**Список записей**.
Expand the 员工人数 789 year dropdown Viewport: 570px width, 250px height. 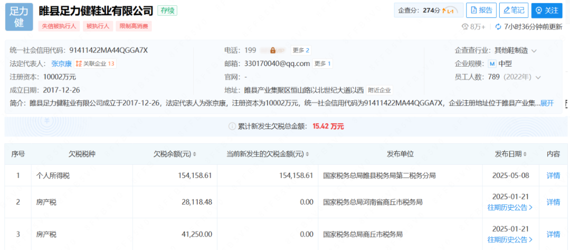[538, 77]
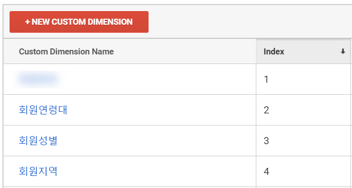The width and height of the screenshot is (352, 188).
Task: Click the plus sign on the red button
Action: (x=27, y=22)
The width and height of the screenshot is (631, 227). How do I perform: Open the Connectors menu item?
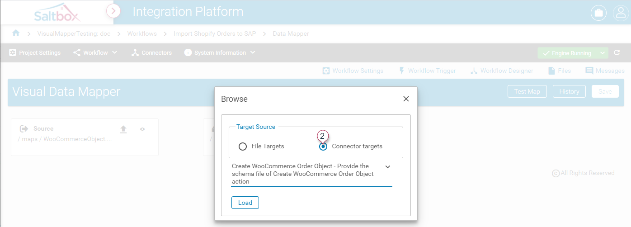pos(151,53)
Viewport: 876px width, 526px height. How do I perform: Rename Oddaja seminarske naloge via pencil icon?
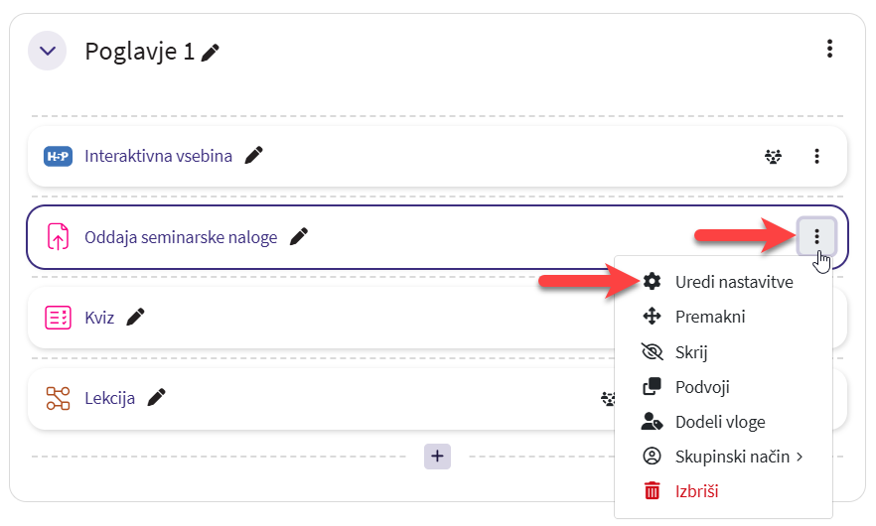[299, 236]
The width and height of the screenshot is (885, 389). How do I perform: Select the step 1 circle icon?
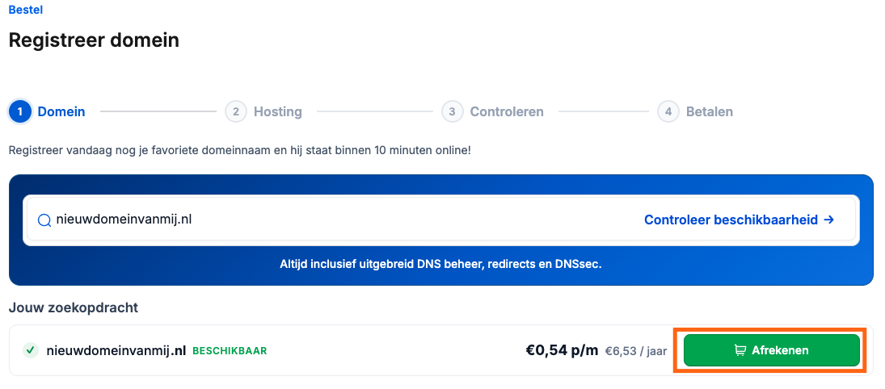(19, 111)
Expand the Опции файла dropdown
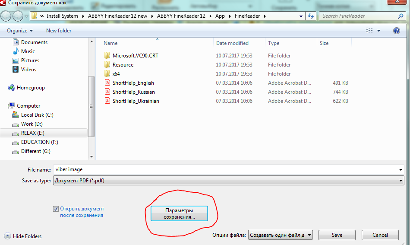 click(309, 235)
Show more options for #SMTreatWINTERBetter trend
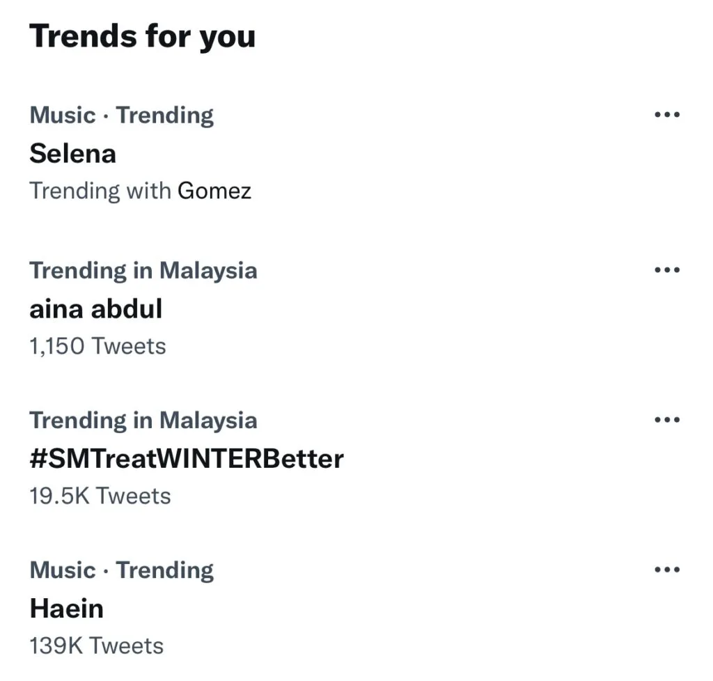 point(666,420)
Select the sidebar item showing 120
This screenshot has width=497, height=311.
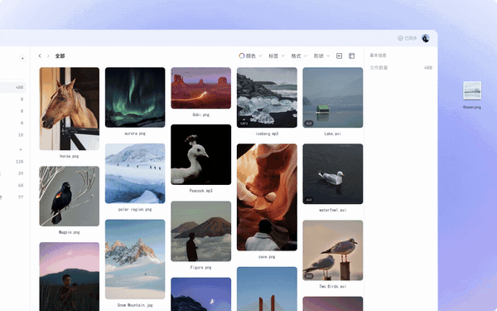(x=12, y=162)
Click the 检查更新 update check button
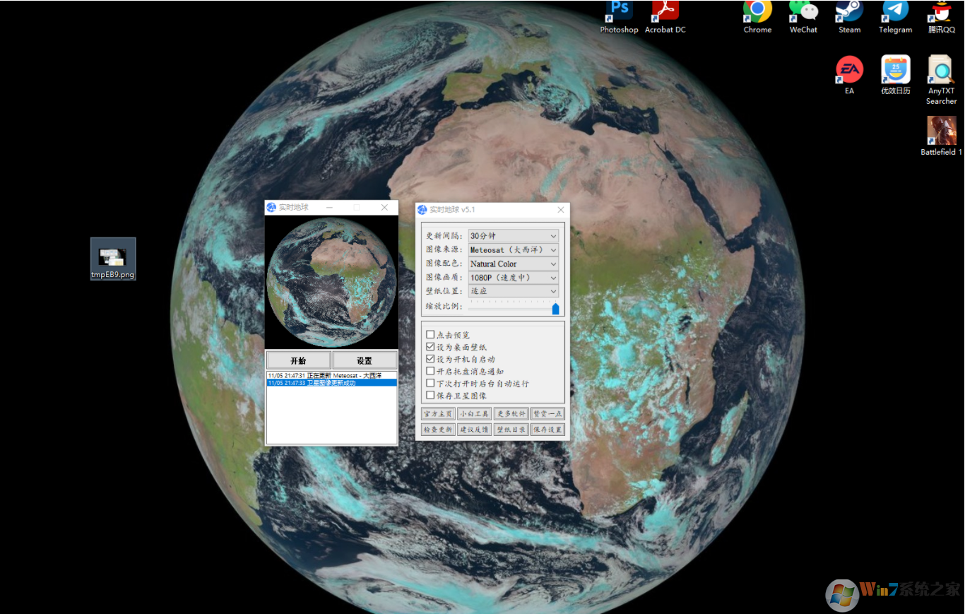Image resolution: width=965 pixels, height=614 pixels. [x=437, y=429]

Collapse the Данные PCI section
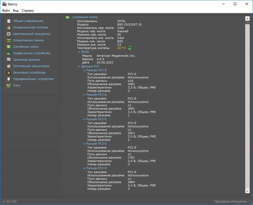pyautogui.click(x=79, y=66)
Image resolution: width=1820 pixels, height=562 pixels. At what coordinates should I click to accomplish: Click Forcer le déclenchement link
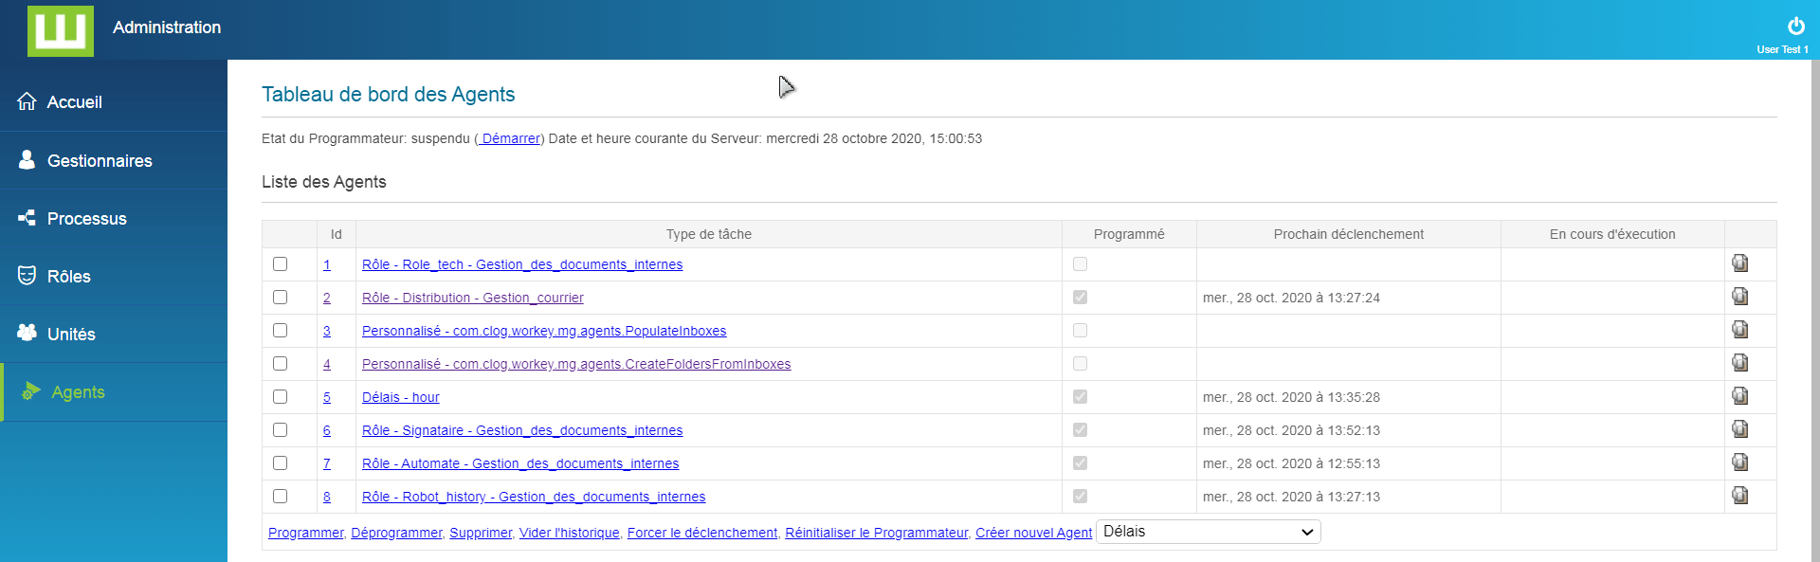pyautogui.click(x=701, y=533)
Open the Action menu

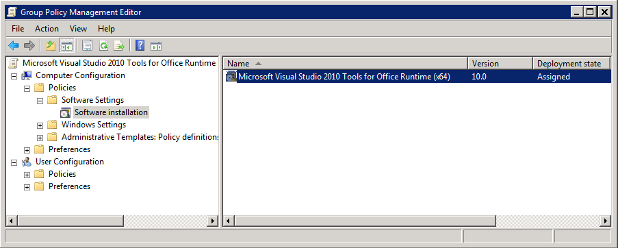coord(47,29)
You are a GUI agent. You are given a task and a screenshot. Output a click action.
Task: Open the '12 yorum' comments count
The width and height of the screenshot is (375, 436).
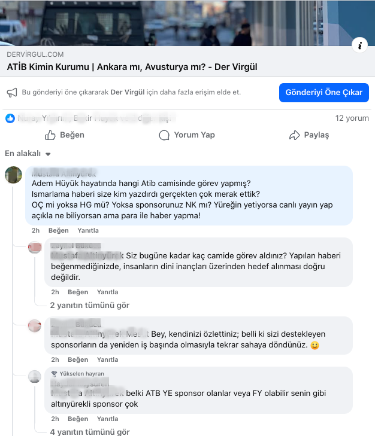[x=352, y=118]
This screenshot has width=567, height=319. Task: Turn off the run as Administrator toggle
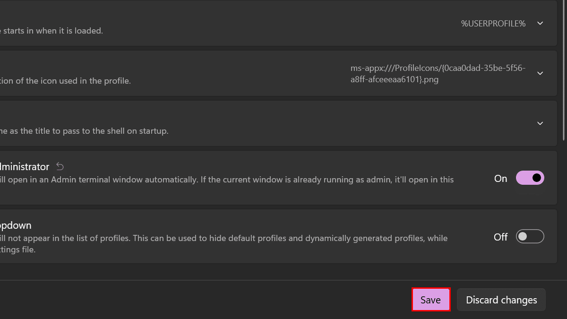[530, 178]
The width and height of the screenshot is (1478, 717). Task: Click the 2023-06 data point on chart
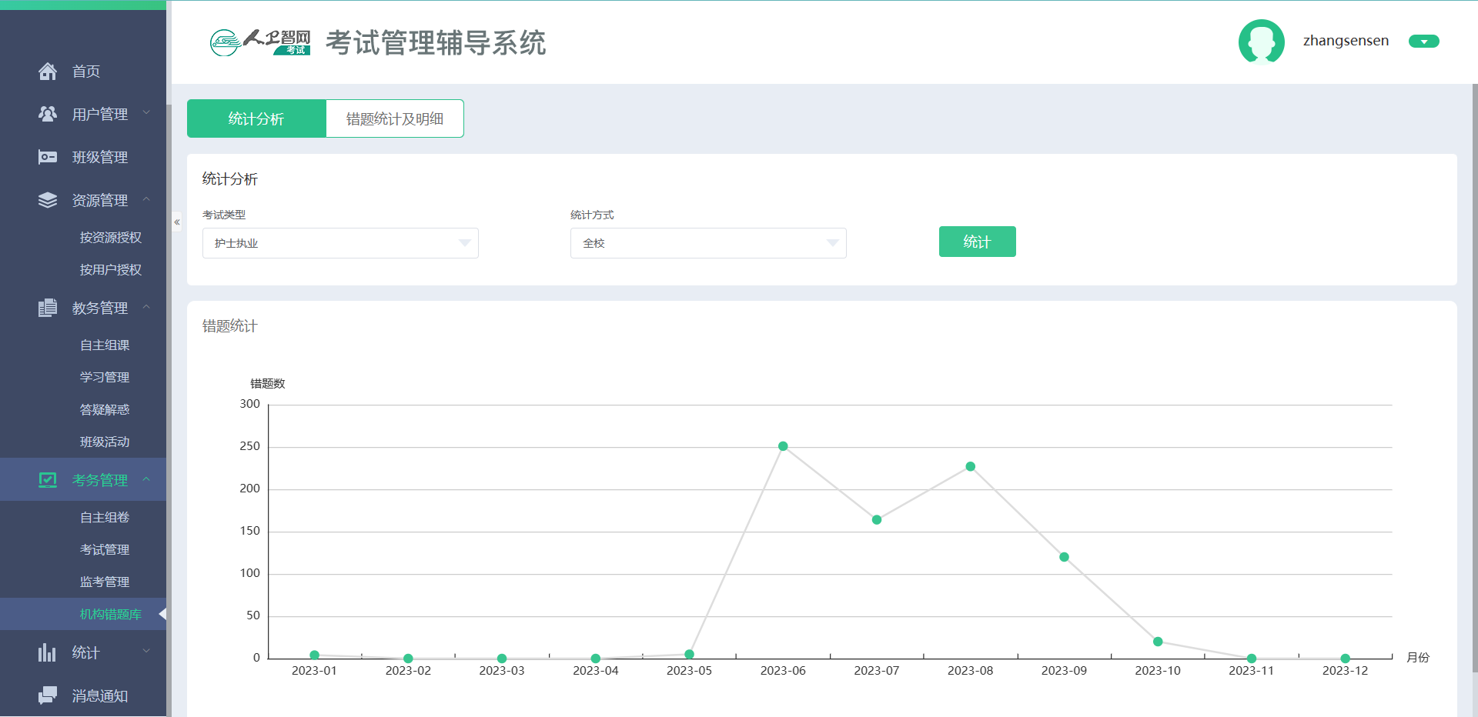point(783,446)
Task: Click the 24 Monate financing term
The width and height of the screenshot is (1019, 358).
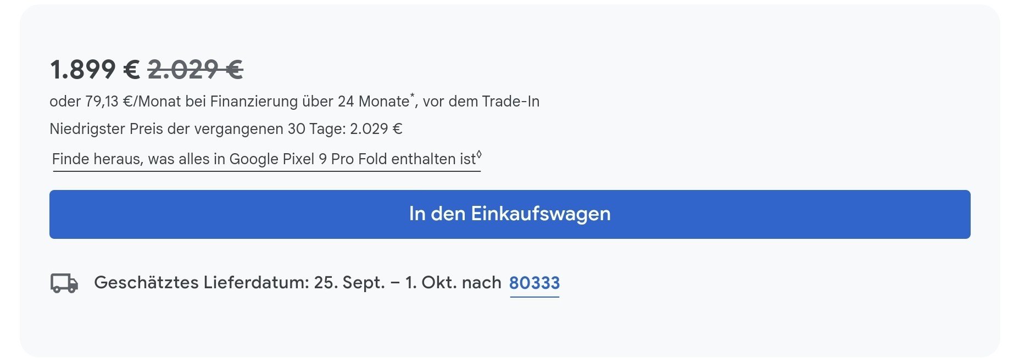Action: pyautogui.click(x=374, y=102)
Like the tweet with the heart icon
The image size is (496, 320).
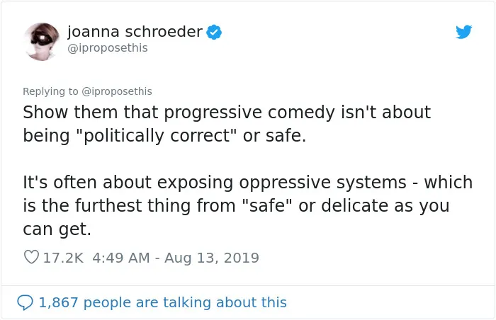31,257
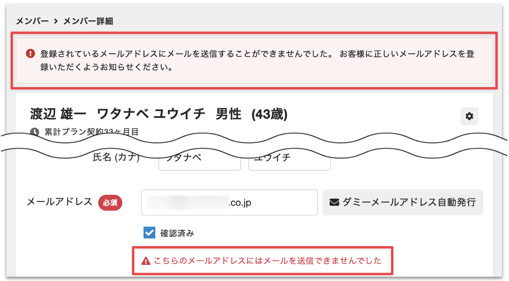This screenshot has height=281, width=509.
Task: Click the ユウイチ kana name field
Action: [x=289, y=160]

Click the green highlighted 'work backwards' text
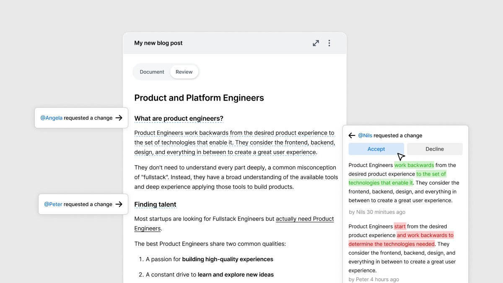point(414,165)
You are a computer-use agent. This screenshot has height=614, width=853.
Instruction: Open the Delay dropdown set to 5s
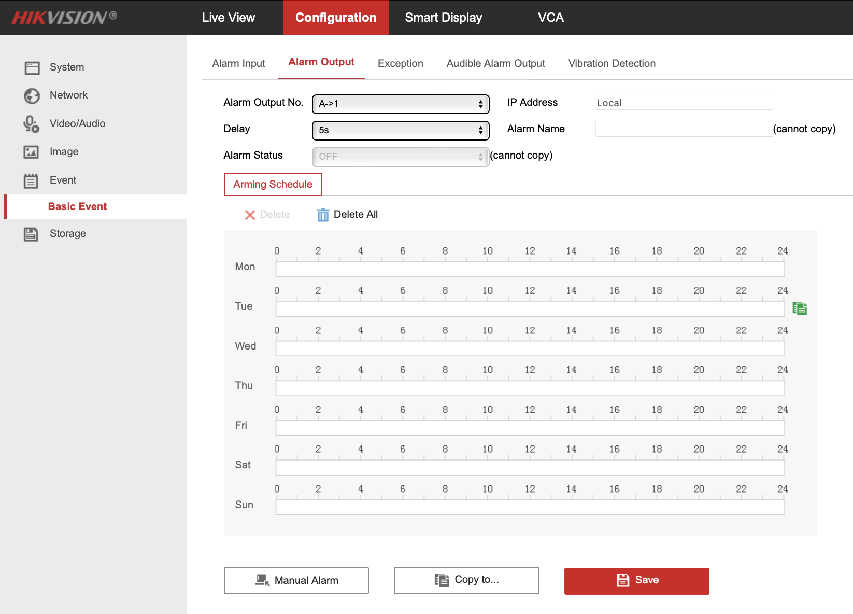pos(400,130)
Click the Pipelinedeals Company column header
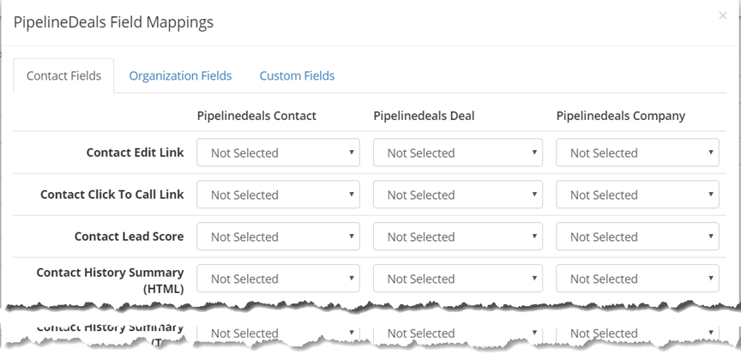Screen dimensions: 741x354 pos(620,116)
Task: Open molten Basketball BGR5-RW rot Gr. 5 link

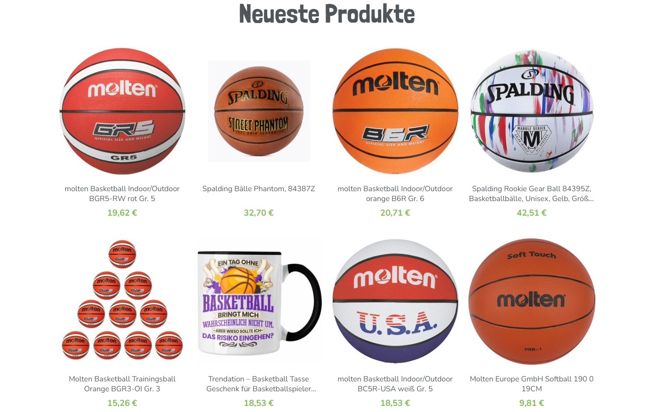Action: click(122, 194)
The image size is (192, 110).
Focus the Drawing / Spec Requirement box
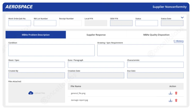coord(140,50)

**Задание**.
Перенесите в таблицу Markdown со столбцами «Номер» и «Строка» фрагмент записей от строки, содержащей «Collapse the Данные PCI section», до конца записей включительно, опустив пустые строки. Изображения в ответ не включайте.

**Ответ**.
| Номер | Строка |
|---|---|
| 1 | Collapse the Данные PCI section |
| 2 | pyautogui.click(x=79, y=66) |
| 3 | Image resolution: width=1820 pixels, height=562 pixels. At what coordinates should I click to accomplish: Click Forcer le déclenchement link |
| 4 | pyautogui.click(x=701, y=533) |
| 5 | Open the Action menu |
| 6 | coord(47,29) |
| 7 | You are a GUI agent. You are given a task and a screenshot. Output a click action. |
| 8 | Task: Open the '12 yorum' comments count |
| 9 | The width and height of the screenshot is (375, 436). |
| 10 | [x=352, y=118] |
| 11 | This screenshot has width=567, height=319. Task: Turn off the run as Administrator toggle |
| 12 | [530, 178] |
| 13 | The width and height of the screenshot is (1478, 717). Task: Click the 2023-06 data point on chart |
| 14 | point(783,446) |
| 15 | Task: Click the 24 Monate financing term |
| 16 | The width and height of the screenshot is (1019, 358). |
| 17 | Action: pyautogui.click(x=374, y=102) |
| 18 | Like the tweet with the heart icon |
| 19 | The image size is (496, 320). |
| 20 | 31,257 |
| 21 | This screenshot has height=281, width=509. |
| 22 | Task: Click the ユウイチ kana name field |
| 23 | Action: [x=289, y=160] |
| 24 | Click the green highlighted 'work backwards' text |
| 25 | point(414,165) |
| 26 | You are a computer-use agent. This screenshot has height=614, width=853. |
| 27 | Instruction: Open the Delay dropdown set to 5s |
| 28 | pos(400,130) |
| 29 | Click the Pipelinedeals Company column header |
| 30 | Screen dimensions: 741x354 pos(620,116) |
| 31 | Task: Open molten Basketball BGR5-RW rot Gr. 5 link |
| 32 | Action: click(122, 194) |
| 33 | The image size is (192, 110). |
| 34 | Focus the Drawing / Spec Requirement box |
| 35 | coord(140,50) |